** Start Selection **
CONTENT
- H2S, SO2 and SO3: Preparation, Properties and Uses
- Tetraoxosulphate (VI) acid: Industrial Preparation (Contact Process).
HYDROGEN SULPHIDE, H2S
Hydrogen sulphide is found in volcanic gases, sulphur springs, coal gas and natural gas.
LABORATORY PREPARATION
Hydrogen sulphide is prepared in the laboratory by the action of dilute acids on metallic sulphide like Iron (II) sulphide
2HCl(aq) + FeS(s) → FeCl2(aq) + H2S(g)
The apparatus used for regular supply of hydrogen sulphide in the laboratory is Kipp’s apparatus.
PHYSICAL PROPERTIES
- Hydrogen sulphide is a colourless gas with smell like that of rotten egg.
- It is a very poisonous.
- It is about 1.18 times denser than air.
- It is moderately soluble in water to form very weak acidic solution.
- It burns with pale blue flame.
CHEMICAL PROPERTIES
- As an acid it reacts with alkali to form a normal salt and water
2NaOH(aq) + H2S(g) → Na2S(aq) + 2H2O(l)
- It reacts with excess oxygen to form sulphur (VI) oxide but forms deposit of sulphur with limited oxygen
2H2S(g) + 3O2(g) → 2H2O(l) + 2SO2(g)
2H2S(g) + O2(g) → 2H2(l) + 2S(s)
- As a reducing agent, it reacts with many oxidizing agents such as acidified KMnO4, acidified K2Cr2O7, chlorine gas, FeCl2, SO2, H2SO4 and HNO3
TEST FOR HYDROGEN SULPHIDE
A piece of filter paper is moisten with lead (II) trioxonitrate (V) solution and dropped it into a gas jar of the unknown gas. If the paper turns black, then the gas is H2S.
EVALUATION
- Name the reagents used in laboratory preparation of hydrogen sulphide.
** End Selection **
** Start Data segment **
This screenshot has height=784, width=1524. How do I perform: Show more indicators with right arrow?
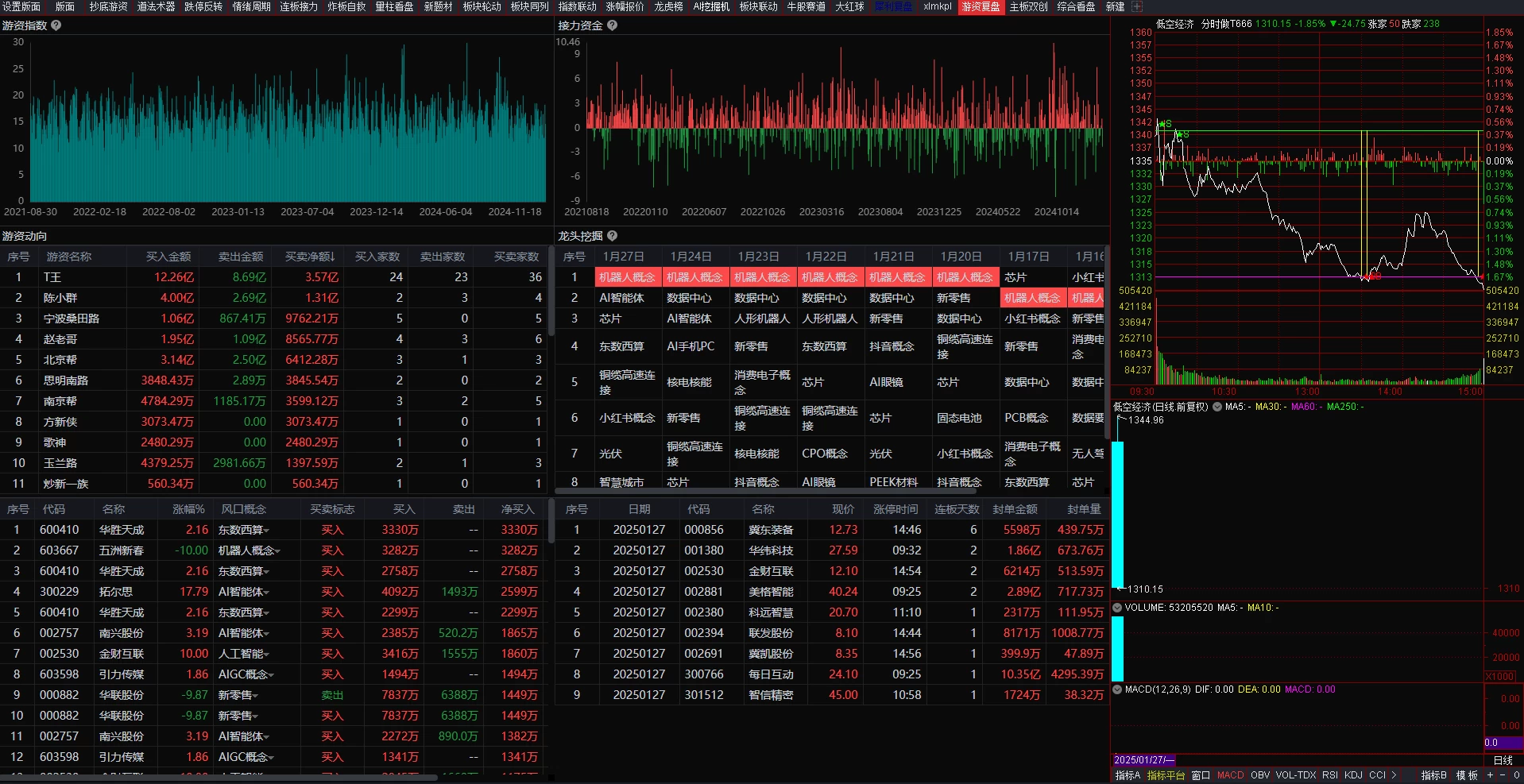[1394, 775]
** End Data segment **
## Your tasks:
1: Answer these questions from the lesson on hydrogen sulphide:
(a) In which four sources is hydrogen sulphide found?
(b) What apparatus is used for a regular supply of the gas in the laboratory?
(c) In the test for the gas, what color does the treated filter paper turn if hydrogen sulphide is present?
2: Write the next part of the lesson on hydrogen sulphide, starting after its final line.
The data shown above is separate material and has no connection to the lesson on hydrogen sulphide.

## Answers for the exercise:
1:
(a) Volcanic gases, sulphur springs, coal gas and natural gas.
(b) Kipp's apparatus.
(c) Black.

2:
- List TWO physical and chemical properties each of hydrogen sulphide.
SULPHUR (IV) OXIDE, SO2
LABORATORY PREPARATION
Sulphur (IV) oxide is prepared in the laboratory by heating sodium or potassium trioxosulphate (IV) with tetraoxosulphate (IV) acid or hydrochloric acid.
Na2SO3(aq) + 2HCl(aq) → 2NaCl(aq) + H2O(l) + SO2(g)
PHYSICAL PROPERTIES
- Sulphur (IV) oxide is a colourless poisonous gas with smell like that of burning matches.
- It is very soluble in water.
- It is about 2.5 times denser than air.
CHEMICAL PROPERTIES
- As an acid, it reacts with alkali to form normal salt of trioxosulphate and water only
2NaOH(aq) + SO2(g) → Na2SO3(aq) + H2O(l)
- As reducing agent, sulphur (IV) oxide reacts with many oxidizing agents such as acidified KMnO4; acidified K2Cr2O7; FeCl3, HNO3, chlorine gas. It decolorizes acidified purple KMnO4 and turns acidified orange K2Cr2O7 to green.
- It reacts as bleaching agent decolourising dye by its bleaching action. The bleaching action is similar to that of chlorine in that there must be water. But, while chlorine bleaches by oxidation sulphur IV oxide bleaches by reduction.
- Sulphur (IV) oxide reacts as oxidizing agent in the presence of strong reducing agent such as hydrogen sulphide.
2H2S(g) + SO2(g) → 2H2O(l) + 3S(s)
C(s) + SO2(g) → CO2(g) + S(s)
TEST FOR SO2
- If an unknown gas bleaches a coloured flower, SO2 can be suspected
- The unknown gas bubbled through solution of either acidified potassium heptaoxodichromate (VI) or potassium tetraoxomanganate (VII). If orange colour of the acidified K2Cr2O7 turn green or the purple colour of the acidified KMnO4 turns colourless, then the unknown gas is SO2
USES
- It is used in manufacture of tetraoxosulphate (VI) acid.
- It is used as a germicides and a fumigant especially for destroying termites.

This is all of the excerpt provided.